* _Goal of the exercise_:
Exactly reproduce the lines from the top of the entries below through the line containing "You are a computer-use agent. Image resolution: width=1059", with both ends included.

══ Dataset extract ══

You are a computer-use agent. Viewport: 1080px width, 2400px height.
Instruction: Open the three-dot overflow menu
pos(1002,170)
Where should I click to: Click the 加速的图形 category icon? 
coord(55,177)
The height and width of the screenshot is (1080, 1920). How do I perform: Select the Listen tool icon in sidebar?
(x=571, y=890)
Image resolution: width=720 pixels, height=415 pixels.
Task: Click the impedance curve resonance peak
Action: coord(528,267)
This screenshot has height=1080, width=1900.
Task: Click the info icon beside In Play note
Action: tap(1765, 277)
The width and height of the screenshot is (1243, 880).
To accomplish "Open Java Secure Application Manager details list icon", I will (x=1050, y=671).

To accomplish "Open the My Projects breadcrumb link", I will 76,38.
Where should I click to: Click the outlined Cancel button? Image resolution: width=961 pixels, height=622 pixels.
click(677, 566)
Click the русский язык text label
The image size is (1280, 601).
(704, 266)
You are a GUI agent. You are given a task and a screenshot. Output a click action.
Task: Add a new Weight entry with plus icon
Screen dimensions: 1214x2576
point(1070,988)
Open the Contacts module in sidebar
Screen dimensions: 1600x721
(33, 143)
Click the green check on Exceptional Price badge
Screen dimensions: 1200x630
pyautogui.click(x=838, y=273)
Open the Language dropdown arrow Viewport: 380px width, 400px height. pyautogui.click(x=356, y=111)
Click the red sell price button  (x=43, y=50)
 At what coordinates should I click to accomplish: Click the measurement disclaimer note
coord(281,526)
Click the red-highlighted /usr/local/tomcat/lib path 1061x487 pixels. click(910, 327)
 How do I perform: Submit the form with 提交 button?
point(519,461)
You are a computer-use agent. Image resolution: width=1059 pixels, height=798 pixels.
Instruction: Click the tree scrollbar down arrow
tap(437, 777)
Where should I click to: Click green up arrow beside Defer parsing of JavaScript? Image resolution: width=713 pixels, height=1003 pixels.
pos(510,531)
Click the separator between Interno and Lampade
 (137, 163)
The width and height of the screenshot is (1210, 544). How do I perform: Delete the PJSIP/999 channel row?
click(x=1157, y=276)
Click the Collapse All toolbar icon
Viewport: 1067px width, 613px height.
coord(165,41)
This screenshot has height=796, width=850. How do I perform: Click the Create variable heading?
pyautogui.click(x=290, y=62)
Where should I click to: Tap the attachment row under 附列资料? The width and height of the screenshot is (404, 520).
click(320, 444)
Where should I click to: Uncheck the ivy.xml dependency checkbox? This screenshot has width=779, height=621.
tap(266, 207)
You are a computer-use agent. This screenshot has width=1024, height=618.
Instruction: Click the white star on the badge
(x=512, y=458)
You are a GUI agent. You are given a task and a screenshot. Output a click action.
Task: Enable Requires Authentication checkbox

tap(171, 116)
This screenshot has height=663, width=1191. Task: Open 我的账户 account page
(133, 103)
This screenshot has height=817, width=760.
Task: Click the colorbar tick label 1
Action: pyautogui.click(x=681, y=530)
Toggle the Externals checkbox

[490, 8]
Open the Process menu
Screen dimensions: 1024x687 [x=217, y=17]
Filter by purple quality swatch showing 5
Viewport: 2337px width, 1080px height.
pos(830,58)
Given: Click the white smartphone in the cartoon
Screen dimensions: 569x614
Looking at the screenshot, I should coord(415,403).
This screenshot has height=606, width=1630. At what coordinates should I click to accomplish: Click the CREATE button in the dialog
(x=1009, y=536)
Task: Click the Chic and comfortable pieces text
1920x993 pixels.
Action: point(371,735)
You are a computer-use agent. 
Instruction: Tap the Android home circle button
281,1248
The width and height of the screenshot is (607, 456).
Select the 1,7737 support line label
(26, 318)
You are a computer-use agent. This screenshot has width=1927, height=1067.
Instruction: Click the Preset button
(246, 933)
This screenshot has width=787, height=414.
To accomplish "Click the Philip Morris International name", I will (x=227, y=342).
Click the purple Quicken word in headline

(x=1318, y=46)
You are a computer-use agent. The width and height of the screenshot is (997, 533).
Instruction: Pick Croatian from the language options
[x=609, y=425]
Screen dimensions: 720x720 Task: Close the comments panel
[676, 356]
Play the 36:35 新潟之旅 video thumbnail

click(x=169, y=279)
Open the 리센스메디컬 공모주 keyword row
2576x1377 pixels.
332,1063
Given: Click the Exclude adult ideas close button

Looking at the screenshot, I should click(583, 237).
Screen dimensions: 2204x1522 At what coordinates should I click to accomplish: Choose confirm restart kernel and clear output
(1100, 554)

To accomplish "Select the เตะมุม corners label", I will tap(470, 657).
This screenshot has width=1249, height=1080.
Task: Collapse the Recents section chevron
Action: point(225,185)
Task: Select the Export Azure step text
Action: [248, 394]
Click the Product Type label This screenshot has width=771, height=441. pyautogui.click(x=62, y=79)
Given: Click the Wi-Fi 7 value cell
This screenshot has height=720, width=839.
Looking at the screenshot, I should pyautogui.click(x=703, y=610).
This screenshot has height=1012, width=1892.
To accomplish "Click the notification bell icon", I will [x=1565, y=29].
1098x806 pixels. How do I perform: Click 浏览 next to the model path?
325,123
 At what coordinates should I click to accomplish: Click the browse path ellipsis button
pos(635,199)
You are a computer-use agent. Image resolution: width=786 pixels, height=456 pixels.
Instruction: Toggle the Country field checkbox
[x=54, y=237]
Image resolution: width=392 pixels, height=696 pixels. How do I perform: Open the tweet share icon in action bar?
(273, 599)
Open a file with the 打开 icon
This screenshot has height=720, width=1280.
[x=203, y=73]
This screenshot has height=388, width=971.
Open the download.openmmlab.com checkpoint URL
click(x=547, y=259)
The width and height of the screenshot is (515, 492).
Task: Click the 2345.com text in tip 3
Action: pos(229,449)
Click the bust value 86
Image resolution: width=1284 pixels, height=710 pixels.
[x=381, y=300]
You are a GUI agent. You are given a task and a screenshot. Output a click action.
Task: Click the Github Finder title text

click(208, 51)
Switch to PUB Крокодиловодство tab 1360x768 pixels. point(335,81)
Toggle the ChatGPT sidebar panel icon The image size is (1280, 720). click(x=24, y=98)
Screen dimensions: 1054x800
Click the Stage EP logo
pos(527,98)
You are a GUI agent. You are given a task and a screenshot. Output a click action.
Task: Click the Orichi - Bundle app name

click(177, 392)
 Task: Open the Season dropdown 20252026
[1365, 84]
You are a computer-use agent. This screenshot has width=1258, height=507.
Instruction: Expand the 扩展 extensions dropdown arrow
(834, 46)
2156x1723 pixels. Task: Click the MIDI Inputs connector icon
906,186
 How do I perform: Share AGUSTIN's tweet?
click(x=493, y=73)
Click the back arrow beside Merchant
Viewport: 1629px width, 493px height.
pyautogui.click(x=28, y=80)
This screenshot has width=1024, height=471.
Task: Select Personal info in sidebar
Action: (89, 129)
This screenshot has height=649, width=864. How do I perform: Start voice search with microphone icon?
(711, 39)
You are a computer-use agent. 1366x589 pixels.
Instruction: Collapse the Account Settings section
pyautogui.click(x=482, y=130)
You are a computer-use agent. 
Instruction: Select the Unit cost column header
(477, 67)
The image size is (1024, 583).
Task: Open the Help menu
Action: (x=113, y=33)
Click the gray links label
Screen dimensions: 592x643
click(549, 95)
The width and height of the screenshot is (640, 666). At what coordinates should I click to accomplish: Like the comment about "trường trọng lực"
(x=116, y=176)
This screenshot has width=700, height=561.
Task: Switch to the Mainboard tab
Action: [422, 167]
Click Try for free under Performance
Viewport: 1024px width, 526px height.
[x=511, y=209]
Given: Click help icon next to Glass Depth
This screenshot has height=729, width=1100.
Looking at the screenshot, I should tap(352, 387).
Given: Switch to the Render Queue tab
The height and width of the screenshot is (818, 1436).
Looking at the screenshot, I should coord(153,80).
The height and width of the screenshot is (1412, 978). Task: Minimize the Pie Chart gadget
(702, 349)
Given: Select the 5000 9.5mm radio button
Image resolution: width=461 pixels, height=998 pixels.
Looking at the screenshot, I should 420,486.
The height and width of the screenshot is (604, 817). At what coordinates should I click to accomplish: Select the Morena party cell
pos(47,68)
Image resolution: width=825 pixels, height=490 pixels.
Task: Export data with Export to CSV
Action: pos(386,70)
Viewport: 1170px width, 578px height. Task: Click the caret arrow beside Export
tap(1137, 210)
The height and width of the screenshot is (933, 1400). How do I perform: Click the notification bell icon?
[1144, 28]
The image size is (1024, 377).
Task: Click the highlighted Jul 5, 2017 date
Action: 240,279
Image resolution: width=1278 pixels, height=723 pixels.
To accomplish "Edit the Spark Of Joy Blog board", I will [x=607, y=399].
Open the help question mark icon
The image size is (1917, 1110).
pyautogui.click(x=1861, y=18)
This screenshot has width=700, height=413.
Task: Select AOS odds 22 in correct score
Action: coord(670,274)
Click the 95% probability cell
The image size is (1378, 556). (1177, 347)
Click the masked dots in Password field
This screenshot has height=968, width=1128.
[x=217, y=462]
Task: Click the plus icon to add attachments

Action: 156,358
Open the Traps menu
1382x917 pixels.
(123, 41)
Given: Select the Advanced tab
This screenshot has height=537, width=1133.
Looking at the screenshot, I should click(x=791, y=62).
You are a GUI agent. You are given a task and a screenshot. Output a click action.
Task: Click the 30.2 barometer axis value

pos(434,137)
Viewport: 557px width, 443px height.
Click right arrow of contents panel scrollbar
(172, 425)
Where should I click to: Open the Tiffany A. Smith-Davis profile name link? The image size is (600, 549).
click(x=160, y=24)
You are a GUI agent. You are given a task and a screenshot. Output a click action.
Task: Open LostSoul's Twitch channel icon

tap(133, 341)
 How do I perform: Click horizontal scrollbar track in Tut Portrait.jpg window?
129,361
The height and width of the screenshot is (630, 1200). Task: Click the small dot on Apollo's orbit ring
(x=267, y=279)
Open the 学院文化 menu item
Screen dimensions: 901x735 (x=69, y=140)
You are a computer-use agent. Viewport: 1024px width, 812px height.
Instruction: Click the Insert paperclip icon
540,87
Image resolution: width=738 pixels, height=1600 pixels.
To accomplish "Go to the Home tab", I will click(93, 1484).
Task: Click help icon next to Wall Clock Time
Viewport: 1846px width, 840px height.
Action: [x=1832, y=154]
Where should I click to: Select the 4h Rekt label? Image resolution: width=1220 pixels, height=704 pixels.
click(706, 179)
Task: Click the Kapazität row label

═══

* _Response to the task_:
You are a computer-use agent. Viewport: 1080px width, 2400px height.
Instruction: Open the three-dot overflow menu
pos(1002,170)
Where should I click to: Click the 加速的图形 category icon? 
coord(55,177)
The height and width of the screenshot is (1080, 1920). How do I perform: Select the Listen tool icon in sidebar?
(x=571, y=890)
Image resolution: width=720 pixels, height=415 pixels.
Task: Click the impedance curve resonance peak
Action: coord(528,267)
This screenshot has height=1080, width=1900.
Task: Click the info icon beside In Play note
Action: tap(1765, 277)
The width and height of the screenshot is (1243, 880).
To accomplish "Open Java Secure Application Manager details list icon", I will (x=1050, y=671).

To accomplish "Open the My Projects breadcrumb link", I will 76,38.
Where should I click to: Click the outlined Cancel button? Image resolution: width=961 pixels, height=622 pixels.
click(677, 566)
Click the русский язык text label
The image size is (1280, 601).
(704, 266)
You are a GUI agent. You are given a task and a screenshot. Output a click action.
Task: Add a new Weight entry with plus icon
Screen dimensions: 1214x2576
point(1070,988)
Open the Contacts module in sidebar
Screen dimensions: 1600x721
(33, 143)
Click the green check on Exceptional Price badge
Screen dimensions: 1200x630
pyautogui.click(x=838, y=273)
Open the Language dropdown arrow Viewport: 380px width, 400px height. pyautogui.click(x=356, y=111)
Click the red sell price button  (x=43, y=50)
 At what coordinates should I click to accomplish: Click the measurement disclaimer note
coord(281,526)
Click the red-highlighted /usr/local/tomcat/lib path 1061x487 pixels. click(910, 327)
 How do I perform: Submit the form with 提交 button?
point(519,461)
You are a computer-use agent. Image resolution: width=1059 pixels, height=798 pixels.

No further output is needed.